So Cal rock quintet impresses with new album

If there’s a favorite rock quintet from Southern Cal that we’ve been missing dearly, it’s undoubtedly The Material.

The band managed to carve a permanent mark of its name with its previous studio album release a couple years back by delivering fiery sound on stages like Warped Tour and being featured on MTV’s Buzzworthy last month.

And now they’ve done it again: The Material’s new album, “Everything I Want To Say,” is potent, moving and empathetically memorable.

The band’s new single, “Life Vest,” is the first track on the album, which flaunts deep, hypnotic chords and sweetly tantalizing vocals, immediately sucking you into the compilation. Lead singer Colleen D’Agostino told The Miami Hurricane the track is an overall band favorite.
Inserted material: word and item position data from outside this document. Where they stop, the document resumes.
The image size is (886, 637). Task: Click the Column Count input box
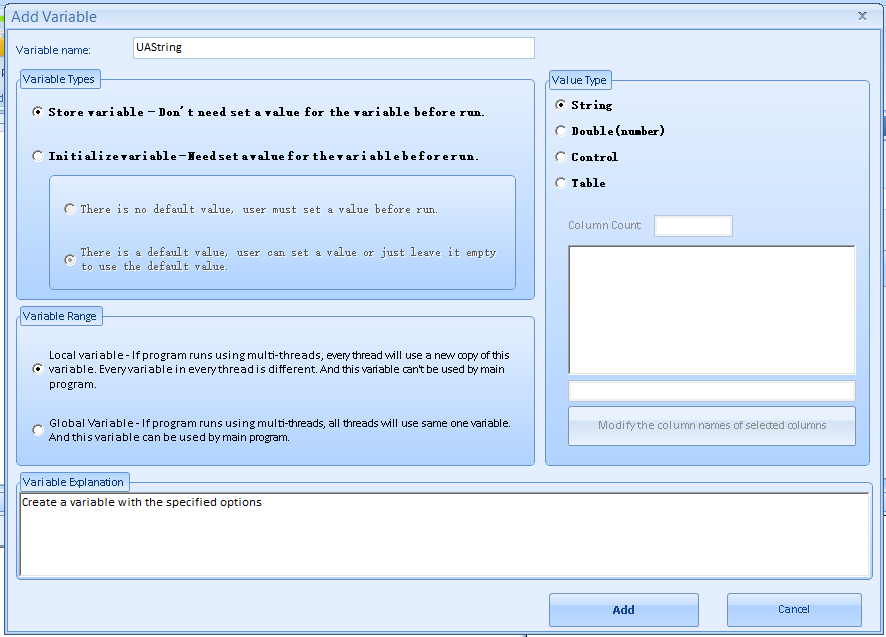tap(693, 226)
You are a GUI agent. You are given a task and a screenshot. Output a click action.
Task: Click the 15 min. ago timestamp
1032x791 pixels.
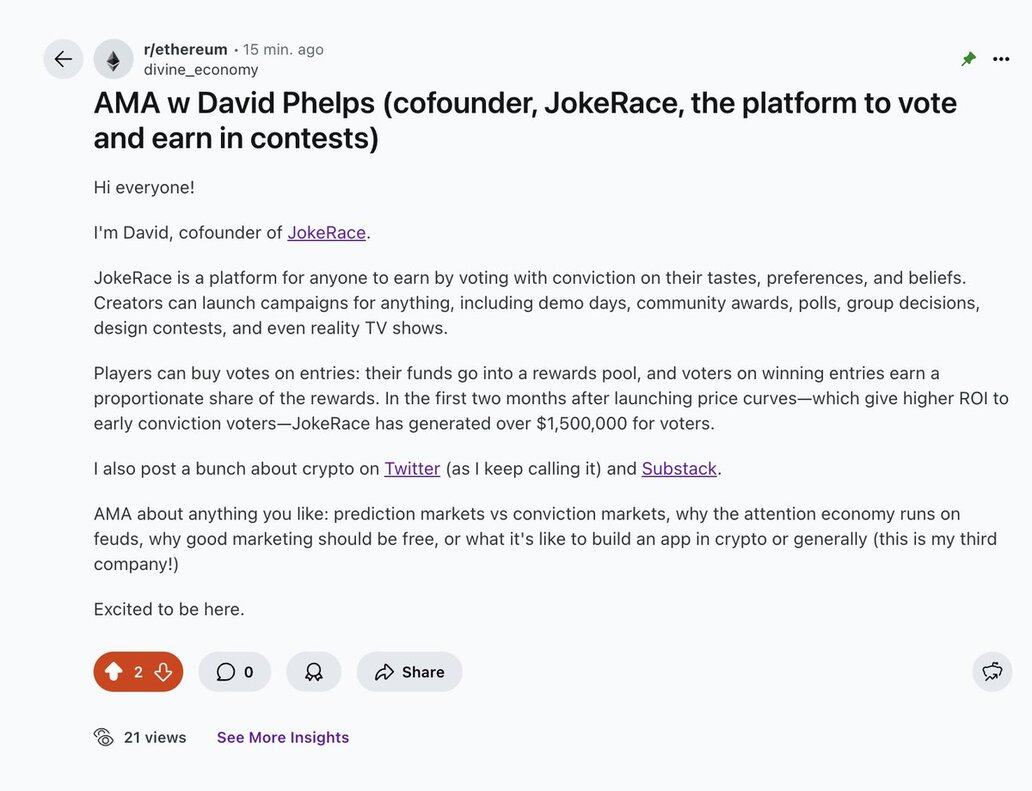pos(283,49)
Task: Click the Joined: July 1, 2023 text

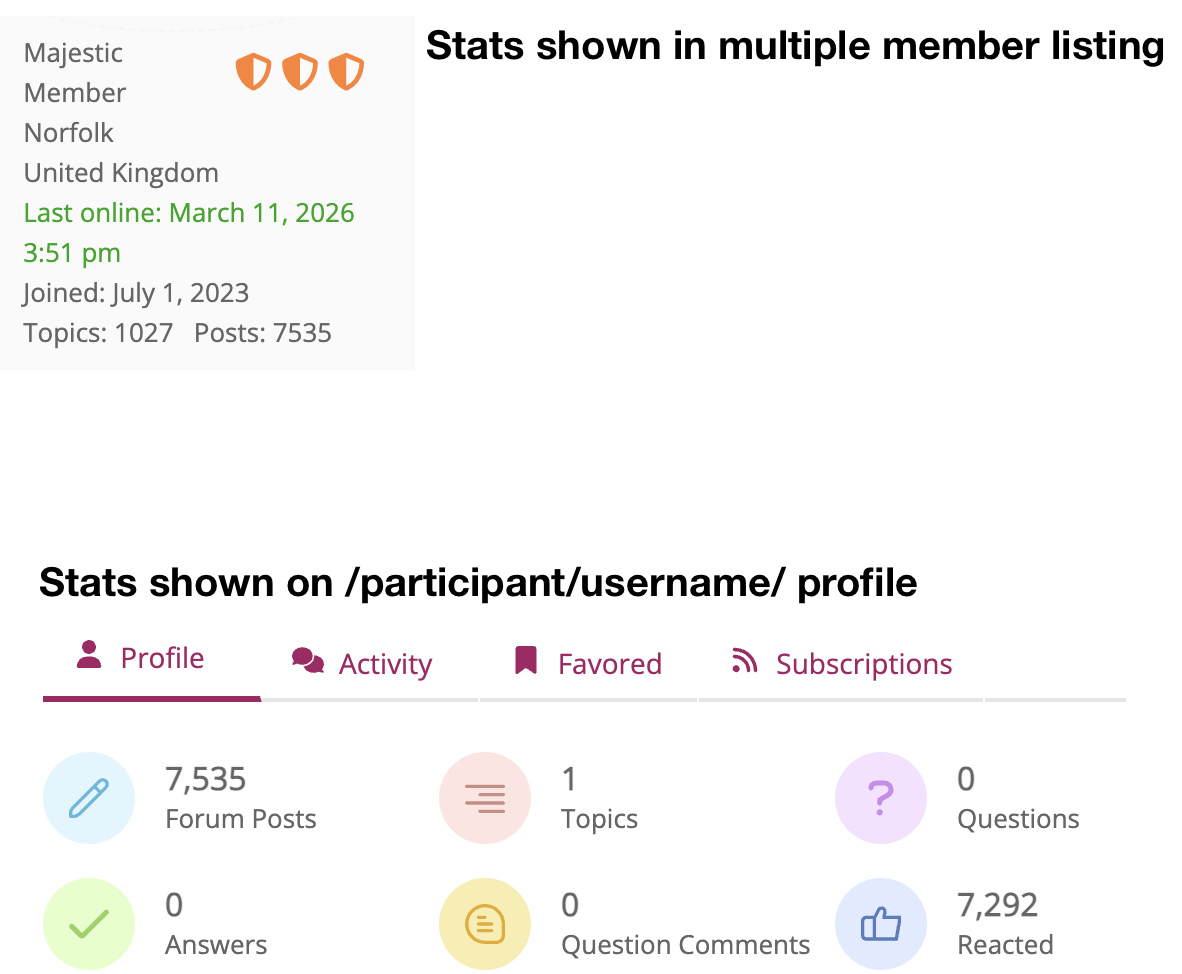Action: [136, 293]
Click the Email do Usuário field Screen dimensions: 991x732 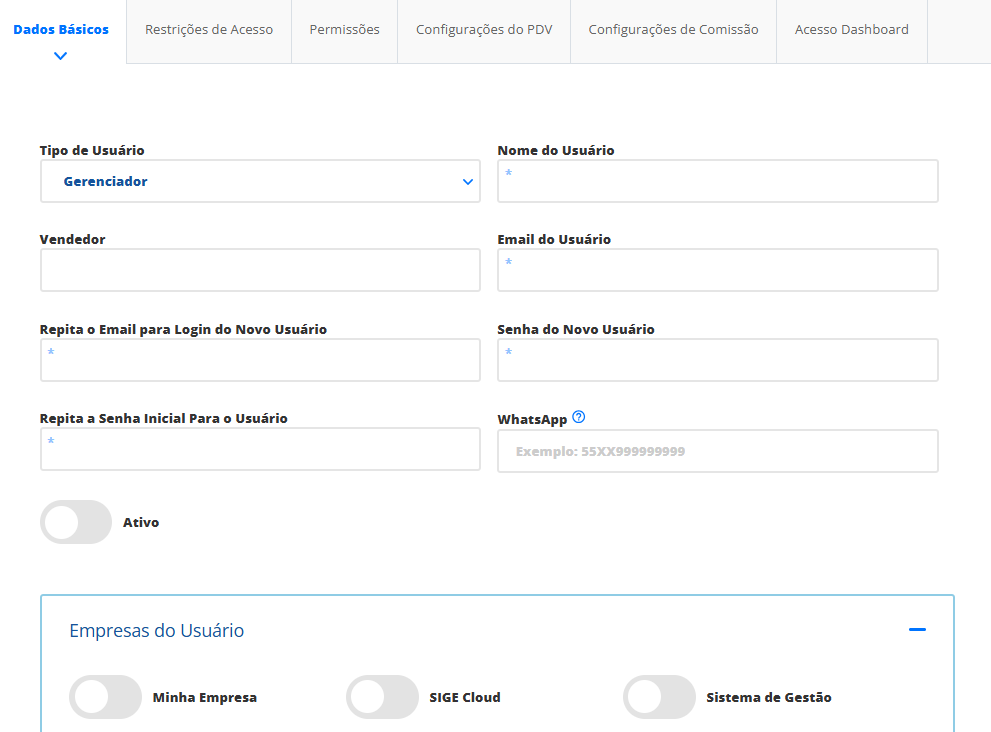coord(717,270)
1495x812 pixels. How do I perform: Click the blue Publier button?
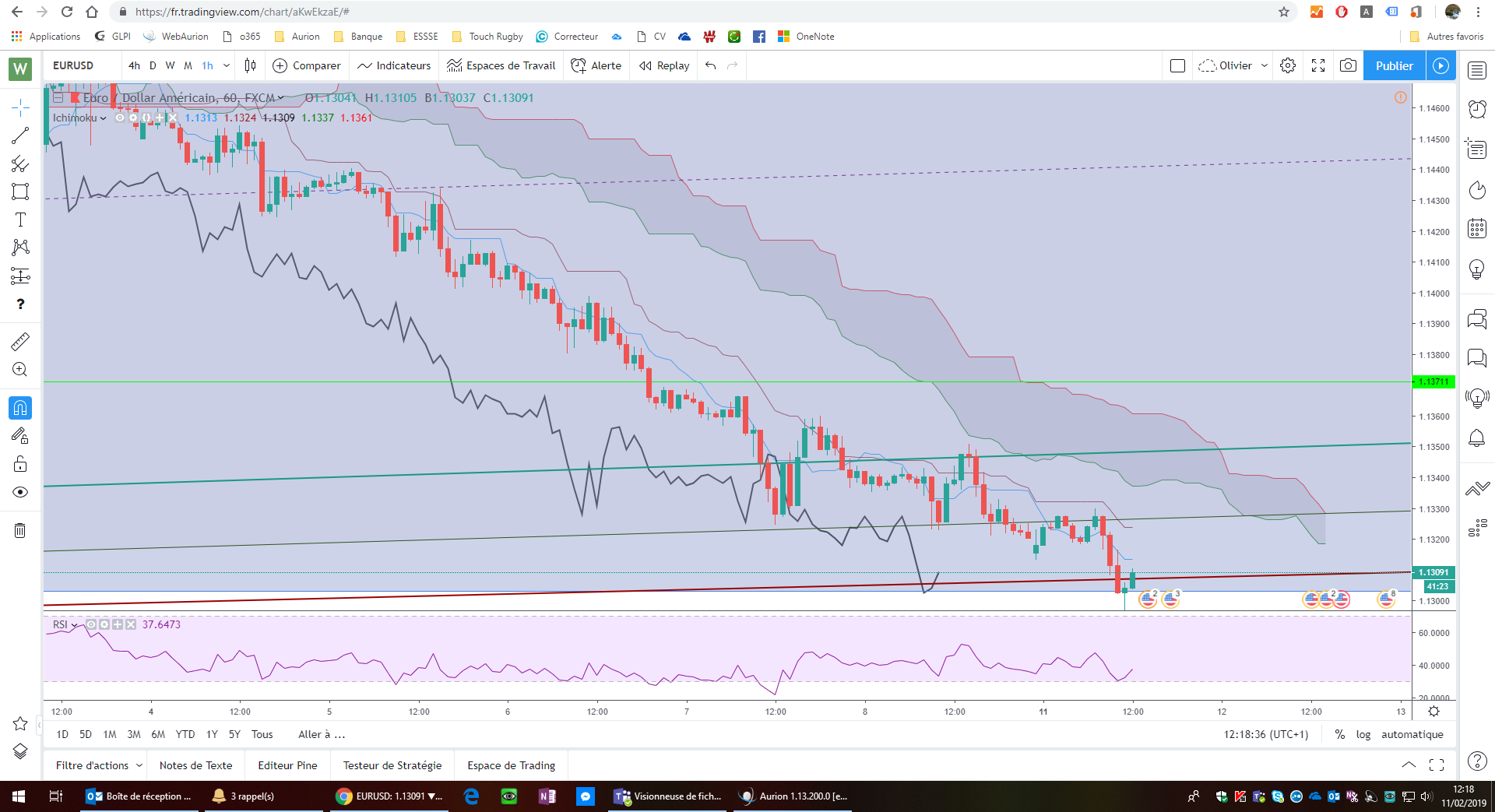coord(1394,65)
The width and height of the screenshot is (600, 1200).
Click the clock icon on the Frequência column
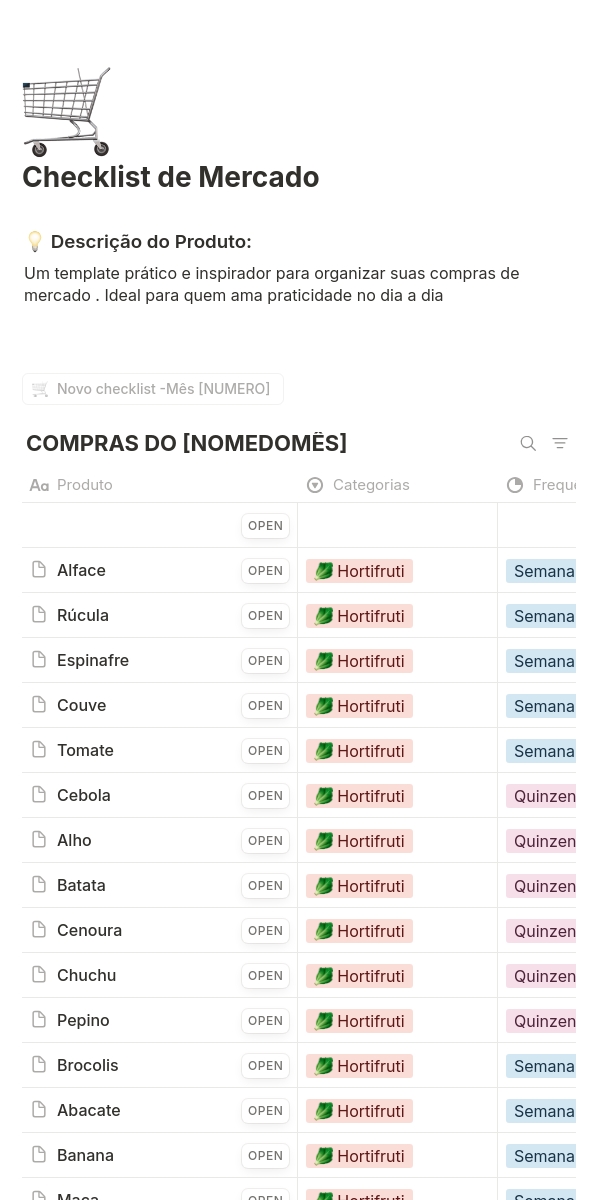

“It’s ultimately a hopeful love song,” D’Agostino said. “I think that resonates with each member and makes it more meaningful.”

Filled with soul and impact, the track is addicting; the chorus being brilliantly relatable as she pleads to her lover, “Let us drift out to sea, and forget what used to be/My home is wherever you are, lying next to me.”

The album continues with a string of powerful tracks with a dark confessional feel. Between the upbeat radical tone of “Born to Make a Sound” and fervent forceful cries in “Tonight I’m Letting Go,” the band’s personal internal struggles are blatantly apparent and listeners are left feeling empathetic and mournful.

In “Running Away,” D’Agostino assumes a staunch disposition as she belts, “The heartbreak, the broken dreams, there’s no use repeating/I’m running away, you won’t catch up to me.”

The Material says the album title, “Everything I Want To Say,” does just that – admit what they’ve been yearning to let out.

“We use music to express how we feel,” D’Agostino said. “It’s really great to be able to relate to each other through music. I went through a lot this year in my own journey, and when it was tough to talk about, I put it into my lyrics.”

The two-year writing process allowed the band to release the purest, tastefully aggressive tracks the group has ever released. In the track “The Great Unknown,” the band pauses their vigorous chords and cries, and demonstrates a sweetly vulnerable side in a 45-second nocturne. The album ends with a hopeful and lifting aura, and the spirit left over is striking.

The album dropped last Tuesday, and it’s definitely worth a listen. The Material will soon hit the road to promote the new release.

“We definitely are firming up plans for a regional tour this summer, which will be announced soon,” D’Agostino said. “We would love to get out to Florida again. Hopefully that will happen soon!”